Если бы приписки к Синодальному списку делал не царь, а другое лицо, тогда, значит, царь, подобно школьнику, привыкшему списывать у соседа по парте, перенес из них свои примеры и даже отдельные выражения в послание к Курбскому. Зато потом автор приписок, в свою очередь, делая новые вставки на полях Царственной книги, должен был списывать свои примеры и выражения у Ивана Грозного из другой части его послания. Недопустимость такого предположения очевидна, и значит, автор приписок и автор послания к Курбскому — несомненно Грозный. Сходство и различия приписок с посланием к Курбскому снова убеждали в одном: автором их мог быть только царь.

Веские указания на то, что приписки были сделаны Иваном Грозным, Д. Н. Альшиц нашел и в описи царского архива.

На полях описи имелась пометка о том, что 20 июля 1563 года ящик № 174 с находившимся в нем сыскным делом князя Семена Лобанова Ростовского был снова «взят ко государю».

Самая большая приписка в Синодальном списке, сделанная Иваном Грозным, как раз и касалась измены князя Лобанова-Ростовского. В ней было приведено много новых подробностей, неизвестных из других источников, например обстоятельные объяснения причины побега князя, и были перечислены имена бояр и дьяков, участвовавших в расследовании, — сведения эти были явно взяты из подлинного сыскного дела.

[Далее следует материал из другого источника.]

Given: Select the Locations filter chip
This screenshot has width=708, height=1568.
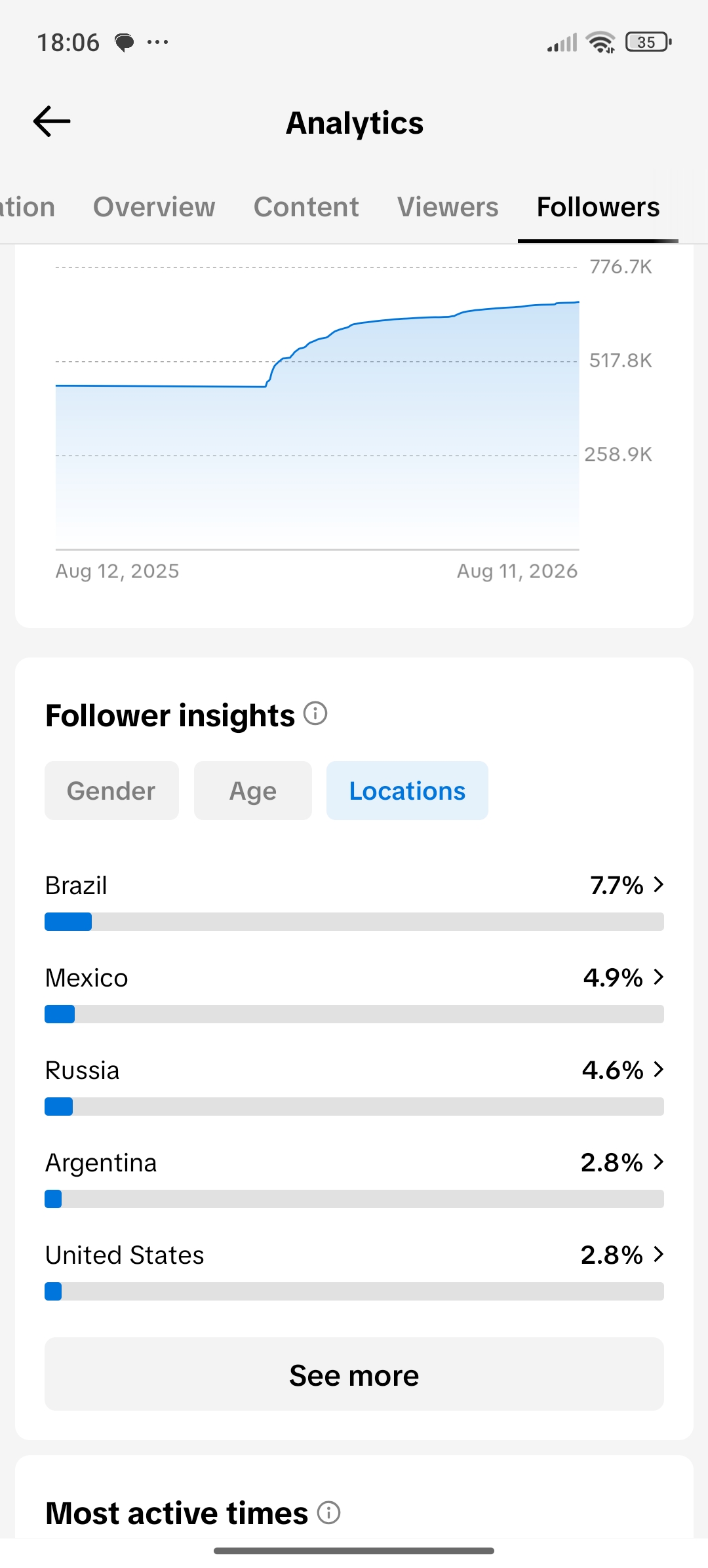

Указанная в пометке на описи дата как раз совпадает с временем редактирования Синодального списка.

В описи царского архива имелась еще одна, очень важная пометка дьяка: «В 76 (то есть в 1568 году) летописец и тетради посланы ко государю в слободу». В свете известных теперь данных эти слова уже прямо указывали на Ивана Грозного, как на автора редакционных приписок к Лицевому своду. «Списки, что писати в летописец», посылались Ивану Грозному для просмотра и одобрения.

Сопоставляя эти пометки о посылке черновиков к царю в Александрову слободу с другими пометками дьяков на описи царского архива, Д. Н. Альшиц заметил, что в августе 1566 года таких пометок было особенно много. Именно в этом году царь не только забирал к себе архивные документы целыми ящиками, но и сам часто бывал в архиве. За десять дней августа 1566 года он пять раз посетил свой архив и выбрал из архивных ящиков главным образом документы об опальных боярах, как раз о тех, имена которых упоминаются в приписках.

Теперь, когда ученый знал, что все приписки были сделаны Иваном Грозным, встречавшиеся в них противоречия его уже не удивляли. События, о которых говорилось в приписках, слишком близко касались царя, чтобы он мог писать о них беспристрастно. Смещение и искажение фактов наблюдалось главным образом в приписках к Царственной книге, а они делались Иваном Грозным в разгар напряженной борьбы со своевольными боярами, мешавшими царю укреплять свою власть и вместе с ней — силу и сплоченность Московского государства. Отступая от точной передачи событий, Грозный стремился подчеркнуть главное — свою правоту в борьбе. Царь настойчиво доказывал, что виновниками вражды были зачинщики всех смут — бояре. Он же карал их не как своих личных врагов, а как смутьянов и изменников. При этом он, разумеется, умалчивал о бесчисленных невинных жертвах своей жестокости.

В глазах историка недостоверность некоторых приписок имеет своеобразную ценность. Они позволяют взглянуть на происшествия четырехсотлетней давности глазами очевидцев. Исследователь видел в этих противоречиях отражение бурных событий прошлого.

Написанную по его указаниям летопись царь исправлял в нужном ему духе, так, как он того хотел.